Many clients want to know if we think there is any chance that their case will be dismissed. Often, the answer that a lawyer gives them will be a determining factor in hiring that lawyer. Consequently, many firms will advertise with ads that say “We win 95% of the time!” or some other click-bait type slogan. It is critical that consumers understand what those claims mean.
First, there were approximately 30,000 arrests for DUI in 2019. According to Washington Courts data, DUI charges were dismissed by the Court or Prosecution’s Motion on 3,645 occasions. That is a bit misleading unless you are a defense lawyer. As you can see from the image, 2,855 of those dismissals were on Prosecution’s Motion under “other.”
The category “other” encompasses a myriad of options. It can mean that the Prosecution realized that the blood result won’t be returned before speedy trial runs. Consequently, the Prosecutor will “dismiss” the charges but file them again once once blood results are available. It can mean that a defendant successfully completed a 5 year Deferred Prosecution and the Prosecutor is now dismissing the charge. It can also mean that the defendant entered into a Pretrial Diversion Agreement that did not include a lesser charge but was a straight dismissal after “being good” for a period of time. The bottomline is that, while it might appear that nearly 10% of DUI cases are dismissed, that would be an inaccurate view of the data.

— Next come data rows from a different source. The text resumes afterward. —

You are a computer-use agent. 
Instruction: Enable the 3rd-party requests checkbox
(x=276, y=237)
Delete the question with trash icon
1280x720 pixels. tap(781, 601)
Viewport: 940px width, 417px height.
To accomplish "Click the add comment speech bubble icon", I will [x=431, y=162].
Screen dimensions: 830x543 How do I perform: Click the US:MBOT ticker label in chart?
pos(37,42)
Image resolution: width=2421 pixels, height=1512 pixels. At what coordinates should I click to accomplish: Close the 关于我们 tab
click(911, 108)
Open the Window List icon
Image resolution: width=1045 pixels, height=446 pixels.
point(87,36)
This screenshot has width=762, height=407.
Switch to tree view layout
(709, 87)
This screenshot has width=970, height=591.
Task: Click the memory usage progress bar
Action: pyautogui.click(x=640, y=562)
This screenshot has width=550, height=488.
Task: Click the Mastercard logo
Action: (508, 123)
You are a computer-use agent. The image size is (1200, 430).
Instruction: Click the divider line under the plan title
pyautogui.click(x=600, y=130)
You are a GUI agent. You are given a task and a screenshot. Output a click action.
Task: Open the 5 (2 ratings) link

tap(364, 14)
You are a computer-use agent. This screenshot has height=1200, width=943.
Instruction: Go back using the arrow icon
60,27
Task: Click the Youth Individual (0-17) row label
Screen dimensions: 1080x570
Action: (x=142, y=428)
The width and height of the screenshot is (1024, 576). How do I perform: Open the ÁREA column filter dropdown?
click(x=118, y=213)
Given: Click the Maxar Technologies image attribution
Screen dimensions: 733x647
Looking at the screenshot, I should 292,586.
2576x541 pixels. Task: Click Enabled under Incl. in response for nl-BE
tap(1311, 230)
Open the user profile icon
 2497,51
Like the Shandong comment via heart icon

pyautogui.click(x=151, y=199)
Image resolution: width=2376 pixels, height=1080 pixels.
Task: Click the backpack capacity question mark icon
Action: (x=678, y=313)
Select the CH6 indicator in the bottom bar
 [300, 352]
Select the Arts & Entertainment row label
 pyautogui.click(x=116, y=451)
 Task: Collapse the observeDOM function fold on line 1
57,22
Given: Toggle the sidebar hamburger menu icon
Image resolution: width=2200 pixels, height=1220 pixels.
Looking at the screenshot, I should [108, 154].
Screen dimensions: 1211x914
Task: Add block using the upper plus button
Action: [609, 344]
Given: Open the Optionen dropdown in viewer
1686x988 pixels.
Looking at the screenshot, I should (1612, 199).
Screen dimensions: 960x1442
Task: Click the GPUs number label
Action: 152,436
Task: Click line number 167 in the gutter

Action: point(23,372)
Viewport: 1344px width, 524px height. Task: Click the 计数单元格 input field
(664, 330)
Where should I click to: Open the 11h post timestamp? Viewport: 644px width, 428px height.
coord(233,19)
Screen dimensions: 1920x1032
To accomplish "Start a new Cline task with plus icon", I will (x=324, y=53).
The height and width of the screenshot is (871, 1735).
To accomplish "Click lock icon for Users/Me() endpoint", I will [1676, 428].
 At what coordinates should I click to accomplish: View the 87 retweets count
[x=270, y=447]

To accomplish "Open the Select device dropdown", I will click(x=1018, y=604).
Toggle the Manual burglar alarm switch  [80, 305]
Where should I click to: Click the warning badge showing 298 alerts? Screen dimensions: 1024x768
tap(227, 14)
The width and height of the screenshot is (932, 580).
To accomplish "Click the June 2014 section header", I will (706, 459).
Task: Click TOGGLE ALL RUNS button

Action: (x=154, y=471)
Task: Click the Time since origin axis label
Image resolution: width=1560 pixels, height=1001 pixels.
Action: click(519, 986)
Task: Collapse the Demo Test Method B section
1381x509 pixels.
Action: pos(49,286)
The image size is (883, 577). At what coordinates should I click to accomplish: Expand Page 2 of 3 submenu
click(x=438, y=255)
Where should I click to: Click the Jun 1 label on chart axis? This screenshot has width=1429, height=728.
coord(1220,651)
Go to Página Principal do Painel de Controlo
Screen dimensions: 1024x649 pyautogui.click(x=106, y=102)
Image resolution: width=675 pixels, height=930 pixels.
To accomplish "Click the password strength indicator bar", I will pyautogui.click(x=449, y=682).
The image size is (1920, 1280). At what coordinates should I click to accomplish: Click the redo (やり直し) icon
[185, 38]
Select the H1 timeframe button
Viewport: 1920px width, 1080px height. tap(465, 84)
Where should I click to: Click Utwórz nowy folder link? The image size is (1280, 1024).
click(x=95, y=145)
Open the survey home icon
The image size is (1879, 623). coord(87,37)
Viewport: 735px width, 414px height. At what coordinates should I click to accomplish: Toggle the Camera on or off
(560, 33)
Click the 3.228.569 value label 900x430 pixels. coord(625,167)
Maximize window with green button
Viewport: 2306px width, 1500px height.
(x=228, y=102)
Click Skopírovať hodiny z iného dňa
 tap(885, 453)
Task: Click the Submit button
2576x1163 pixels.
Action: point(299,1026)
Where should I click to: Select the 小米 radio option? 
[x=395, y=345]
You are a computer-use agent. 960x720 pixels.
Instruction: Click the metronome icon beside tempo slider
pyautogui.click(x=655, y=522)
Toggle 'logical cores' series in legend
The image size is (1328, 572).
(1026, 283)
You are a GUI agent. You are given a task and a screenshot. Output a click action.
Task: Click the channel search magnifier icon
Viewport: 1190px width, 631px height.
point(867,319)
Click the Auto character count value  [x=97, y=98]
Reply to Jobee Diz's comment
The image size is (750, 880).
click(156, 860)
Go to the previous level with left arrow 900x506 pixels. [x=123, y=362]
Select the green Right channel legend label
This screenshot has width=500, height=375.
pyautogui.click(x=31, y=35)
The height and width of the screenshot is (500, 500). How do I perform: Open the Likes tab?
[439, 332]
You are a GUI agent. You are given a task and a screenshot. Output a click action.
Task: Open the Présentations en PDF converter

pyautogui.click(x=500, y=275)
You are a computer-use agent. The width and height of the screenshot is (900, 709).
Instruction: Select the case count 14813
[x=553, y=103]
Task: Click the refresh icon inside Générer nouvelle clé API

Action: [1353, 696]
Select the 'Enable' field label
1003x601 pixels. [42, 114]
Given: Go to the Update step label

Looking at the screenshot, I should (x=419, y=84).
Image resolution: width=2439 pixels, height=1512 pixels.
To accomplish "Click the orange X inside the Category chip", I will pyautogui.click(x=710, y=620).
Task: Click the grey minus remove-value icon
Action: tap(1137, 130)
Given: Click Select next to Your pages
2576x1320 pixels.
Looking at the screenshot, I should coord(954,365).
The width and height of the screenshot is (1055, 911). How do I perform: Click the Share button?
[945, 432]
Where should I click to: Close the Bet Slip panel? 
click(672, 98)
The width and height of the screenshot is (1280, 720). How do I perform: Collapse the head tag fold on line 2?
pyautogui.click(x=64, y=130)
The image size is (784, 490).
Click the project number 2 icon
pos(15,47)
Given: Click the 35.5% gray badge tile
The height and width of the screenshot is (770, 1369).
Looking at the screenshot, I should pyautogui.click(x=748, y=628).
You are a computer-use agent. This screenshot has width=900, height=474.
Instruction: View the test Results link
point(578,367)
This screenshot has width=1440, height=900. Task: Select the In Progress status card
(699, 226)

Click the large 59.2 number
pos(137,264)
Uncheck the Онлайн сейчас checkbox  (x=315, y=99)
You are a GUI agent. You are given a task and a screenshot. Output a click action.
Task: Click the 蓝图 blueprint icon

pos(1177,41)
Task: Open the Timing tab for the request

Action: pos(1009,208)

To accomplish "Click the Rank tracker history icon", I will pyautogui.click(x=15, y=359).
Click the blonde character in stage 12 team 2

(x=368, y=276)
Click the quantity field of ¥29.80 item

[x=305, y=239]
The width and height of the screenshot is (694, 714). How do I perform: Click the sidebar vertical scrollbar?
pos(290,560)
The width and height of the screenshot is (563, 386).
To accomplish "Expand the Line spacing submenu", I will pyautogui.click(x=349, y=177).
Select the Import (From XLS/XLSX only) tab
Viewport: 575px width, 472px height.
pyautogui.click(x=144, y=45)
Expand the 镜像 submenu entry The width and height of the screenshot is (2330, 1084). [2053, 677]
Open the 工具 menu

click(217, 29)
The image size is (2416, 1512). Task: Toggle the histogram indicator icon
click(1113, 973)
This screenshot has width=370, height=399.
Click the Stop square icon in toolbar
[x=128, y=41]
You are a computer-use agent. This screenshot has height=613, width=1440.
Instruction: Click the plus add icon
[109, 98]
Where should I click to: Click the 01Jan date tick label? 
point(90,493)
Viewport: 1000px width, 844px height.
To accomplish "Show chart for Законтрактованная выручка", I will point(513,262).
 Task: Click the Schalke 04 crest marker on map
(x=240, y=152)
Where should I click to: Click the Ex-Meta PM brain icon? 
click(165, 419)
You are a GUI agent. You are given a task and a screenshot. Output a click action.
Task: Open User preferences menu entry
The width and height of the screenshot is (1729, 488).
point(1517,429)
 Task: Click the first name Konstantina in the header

So, How Do Attorneys Claim To “Win” 97% Of The Time?
The key is determining the definition of “win” by the lawyer. For some, it is getting a Not Guilty verdict when the case goes to trial. However, depending on the state and county, about 2-10% of DUI cases go to trial. If you do the math, even if your potential lawyer had 10% of cases dismissed and another 10% of cases receive defense verdicts at trial, you still don’t get 97% success. Clearly, there is a lot of gray area in the definition of success when it comes to DUI defense.
What Should I Consider When Looking At “Success” For My DUI?
At Witt Law Group, our definition of success is dictated by the client. Obviously, we want to make any criminal charge disappear for our clients. That is always our first intention. We fight aggressively to expose every legal challenge possible and seek to suppress any evidence that should be inadmissible. However, we are also extremely skilled negotiators who will focus on our clients’ most pressing needs and fears. If you have been arrested for DUI, most people have a lot to lose—including freedom.
Despite those fears, we will never fudge the numbers. Statistics can be manipulated but, in the end, if a client doesn’t feel heard and aggressively represented, it isn’t a win. Every case and every client is unique. When the prosecution’s case is very strong, the client may simply want to mitigate damage to their lives and career by entering into a diversion agreement. Alternatively, some clients feel very strongly that they want to go forward with a trial and put their unique set of facts before a jury. For a person with a CDL who drives for a living, the jury trial could be worth the gamble. For clients who are in the medical or educational profession, their professional licenses are at stake and a trial may not be worth the risk. They might want a strong negotiator to reduce the charge or have the charge dismissed after a period of “good” time. Each client’s needs dictate how we strategize a “win.”
We have a highly successful strategy for finding any and all legal challenges to your arrest. There are many layers to this process and the complexity of options often depends on the availability of evidence (i.e. lapel and dash cam footage, witnesses, legality of the stop, etc.) as well as factors such as criminal history. Each case is thoroughly analyzed for extensive legal issues and facts that support your defense. While only a small percentage of our cases must go to trial, all of our cases are prepped for trial. Whether in negotiation or in front of the jury, we always seek a win for our clients.